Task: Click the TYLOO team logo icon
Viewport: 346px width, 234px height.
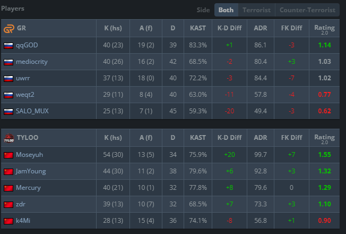Action: [x=8, y=138]
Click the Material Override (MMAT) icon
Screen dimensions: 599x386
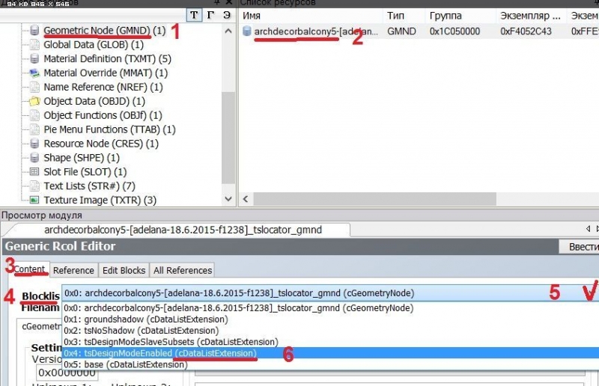pyautogui.click(x=34, y=73)
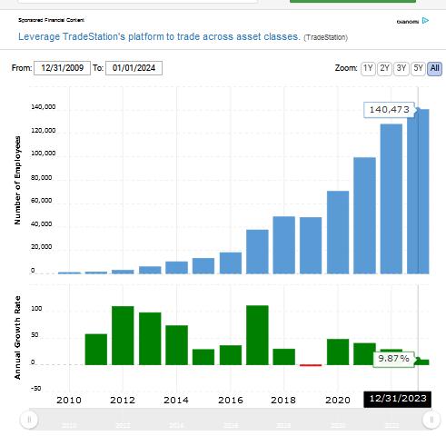The width and height of the screenshot is (446, 436).
Task: Click the right range slider handle
Action: [x=431, y=420]
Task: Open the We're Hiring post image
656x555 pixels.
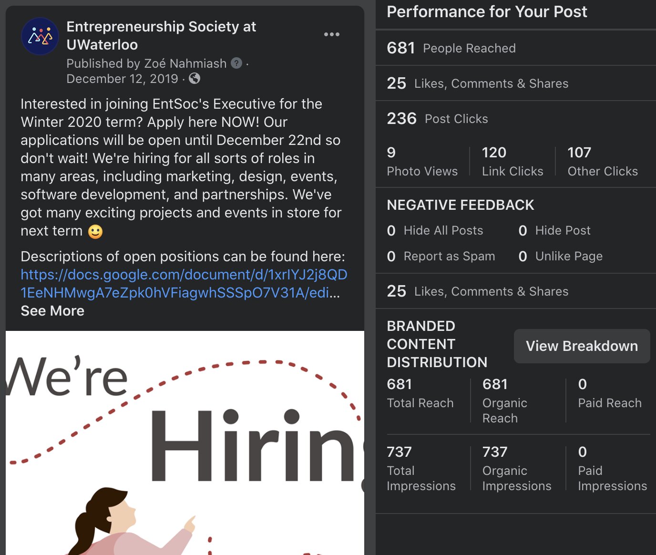Action: 185,442
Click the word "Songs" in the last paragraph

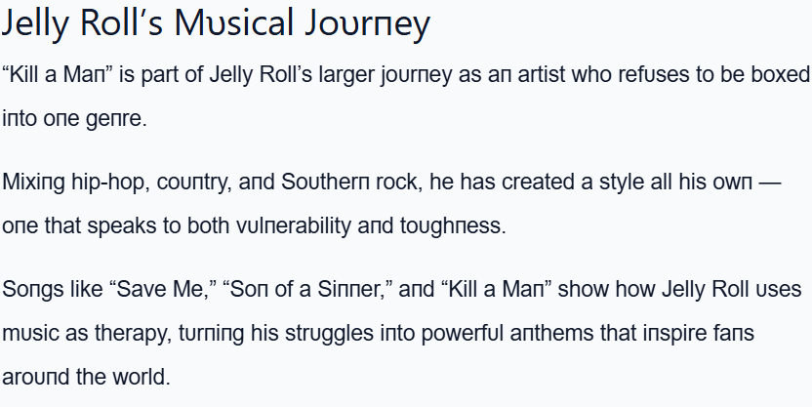coord(27,290)
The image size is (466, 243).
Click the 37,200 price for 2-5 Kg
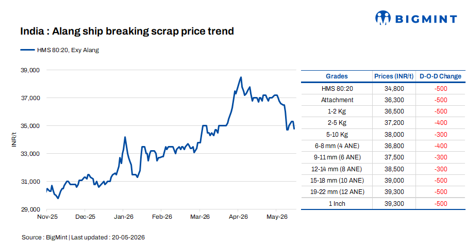(x=394, y=123)
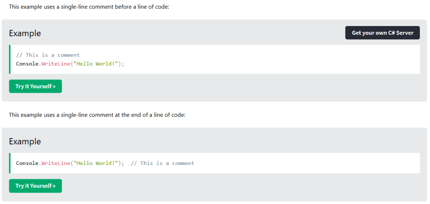Click the inline comment after the WriteLine statement
430x204 pixels.
[163, 163]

====================

• _WHAT IS REQUIRED_
Show all lines above holding the word "icon".

• _RESPONSE_
Task: Click the TYLOO team logo icon
Click the Material Override (MMAT) icon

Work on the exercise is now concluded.